Od wieków ludy zamieszkujące tereny podbiegunowe opowiadają o dziwnych odgłosach, które rozlegają się, gdy na niebie pojawia się zorza.
W języku północnego ludu Saami zorza polarna była nazywana m.in. Guovssahas, czyli „światło, które można usłyszeć”. O ile sam efekt powstawania zorzy został naukowo dobrze poznany, to fakt wydawania przez nią dźwięków jest nadal dla naukowców wielką zagadką. Tym bardziej, że efekt dźwiękowy nie towarzyszy zawsze każdej zorzy. Dźwięki nie są regularne, rzadko brzmią tak samo. Co więcej, jeden obserwator zorzy może je słyszeć podczas gdy drugi, nawet stojąc w tym samym miejscu, już nie.
Żeby dowiedzieć się więcej na temat „grających” zórz, badacze z Uniwersytetu Aalto w Finlandii w latach 2000–2012 instalowali mikrofony w miejscu, w którym zorze polarne było widać i słychać. Nagrywali wydawane przez nie dźwięki, a dzięki uzyskanym zapisom udało im się wskazać, skąd pochodzą. Okazało się, że dźwięki powstają na wysokości 70 m nad ziemią. Finom ponadto wydaje się, że wiedzą, co jest źródłem dźwięków.

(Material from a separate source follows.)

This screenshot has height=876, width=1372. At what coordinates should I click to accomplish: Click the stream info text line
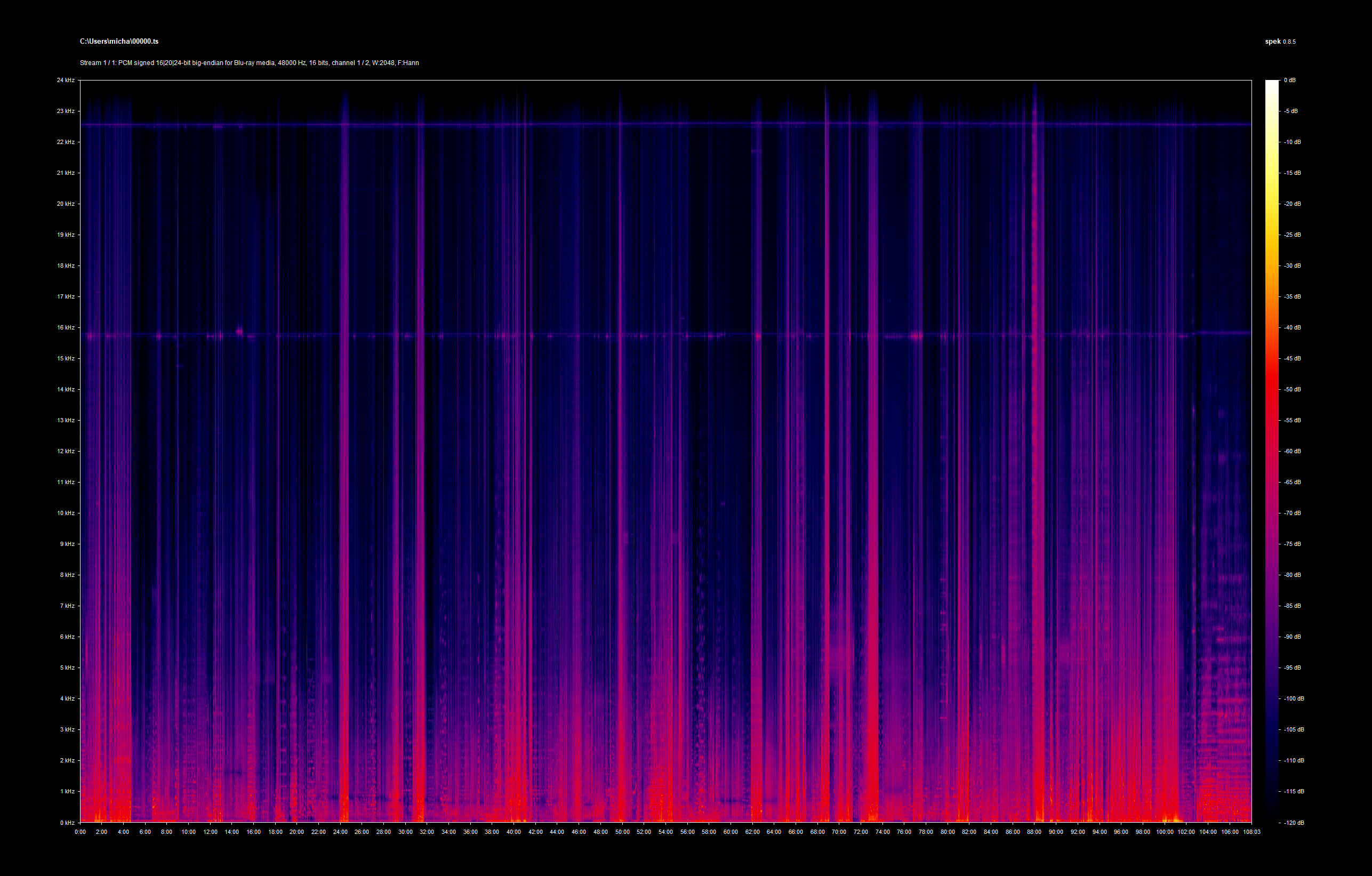point(249,63)
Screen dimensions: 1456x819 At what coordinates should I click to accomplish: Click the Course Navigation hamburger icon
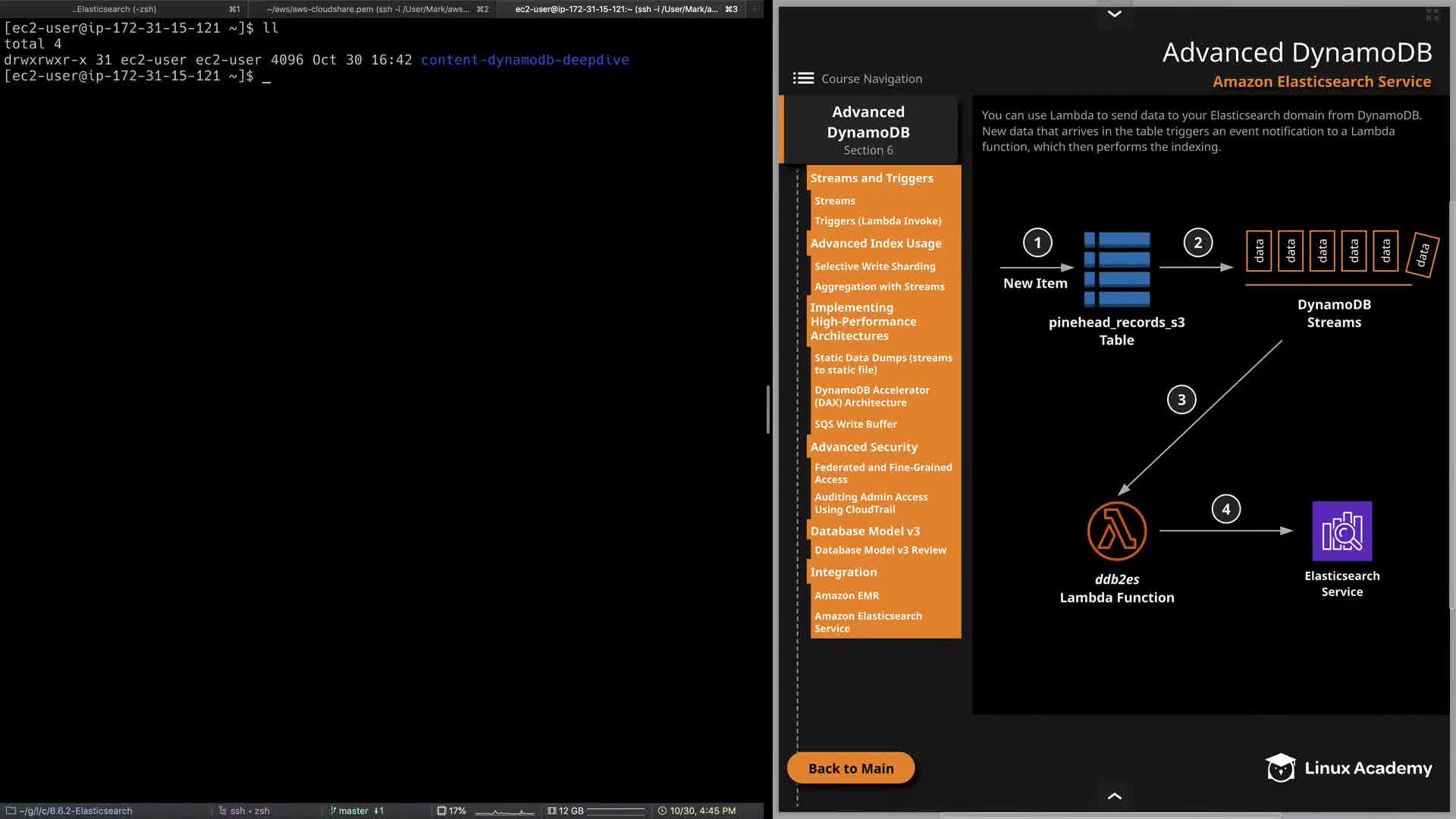point(803,78)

Naszym zdaniem za powstanie „pieśni” zórz polarnych odpowiadają prawdopodobnie te same naładowane słoneczne cząsteczki, które prowadzą do pojawienia się zórz — powiedział Unto K. Laine z Uniwersytetu Aalto.

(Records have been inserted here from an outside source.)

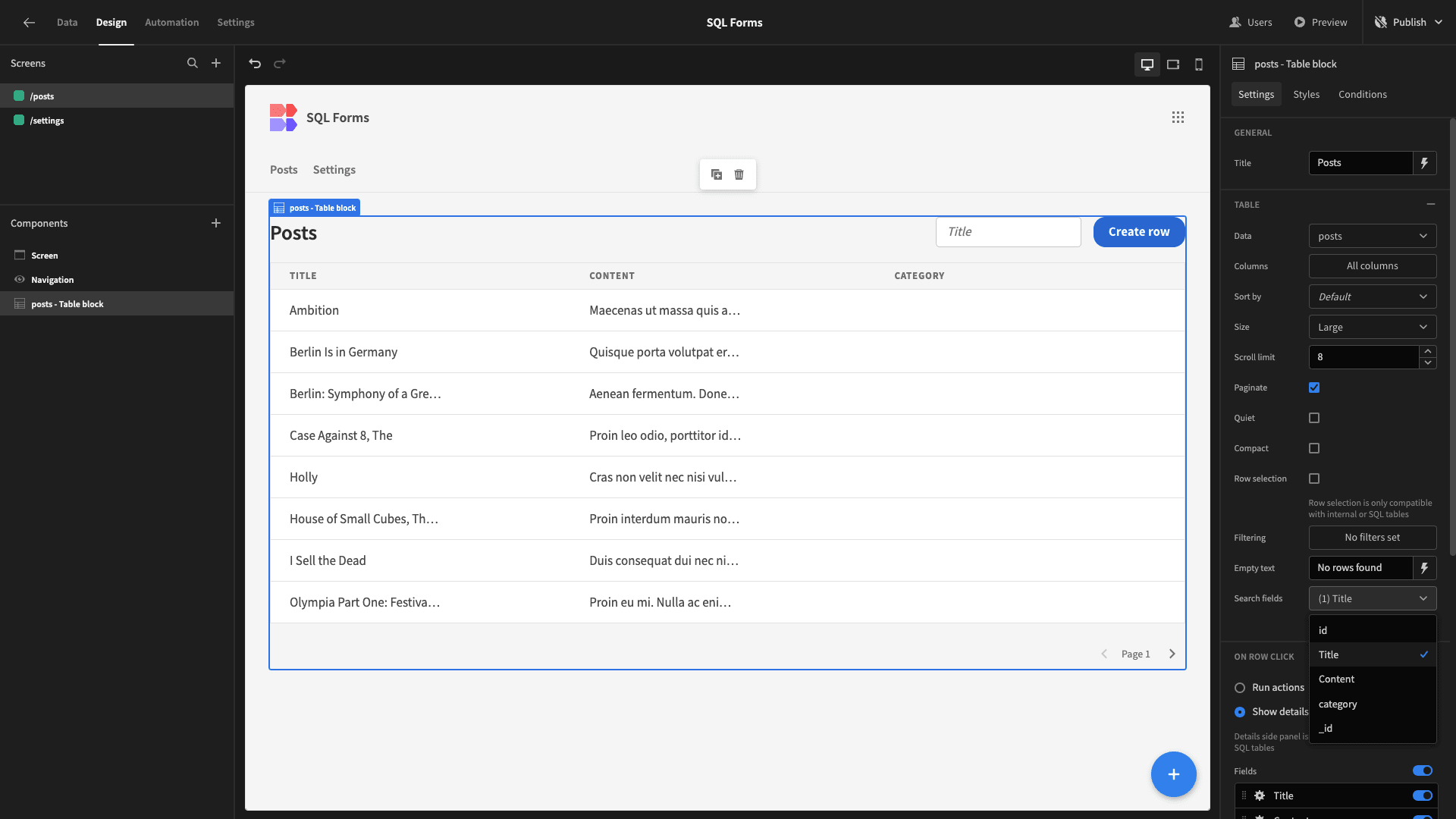Search screens with magnifier icon
The height and width of the screenshot is (819, 1456).
tap(193, 64)
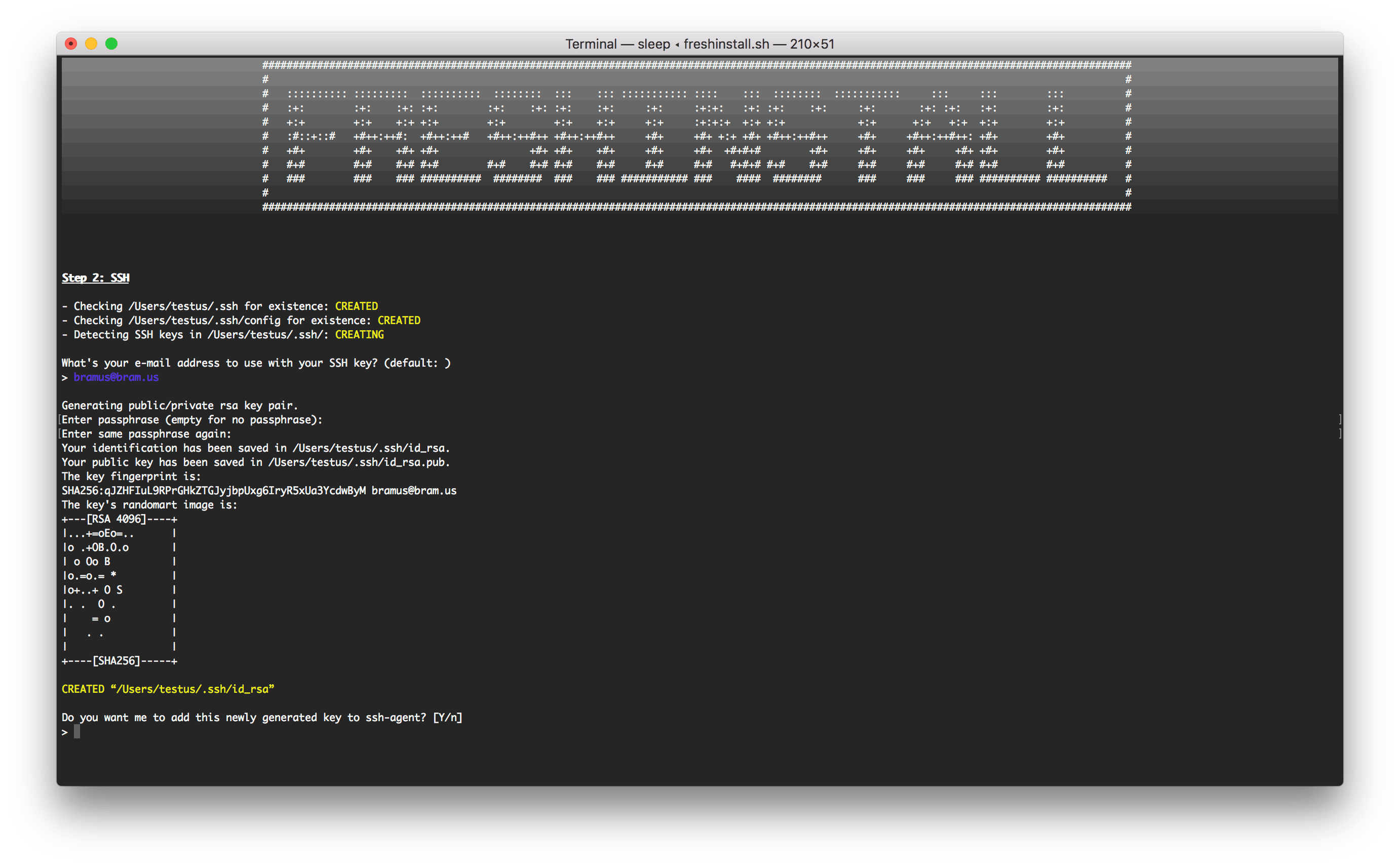Click the blinking cursor block at prompt
The width and height of the screenshot is (1400, 867).
[x=77, y=732]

Zagadkę powstawania dźwięków niełatwo będzie im rozwiązać, gdyż to zjawisko niezwykle słabe, zmienne i ulotne. Odgłosy prawdopodobnie mogą być generowane przez jeszcze nieodkryte zjawiska elektryczne lub magnetyczne. W każdym razie, z odgłosami lub bez, zorza polarna jest niezwykle efektownym zjawiskiem, które wizualnie zapiera dech w piersiach.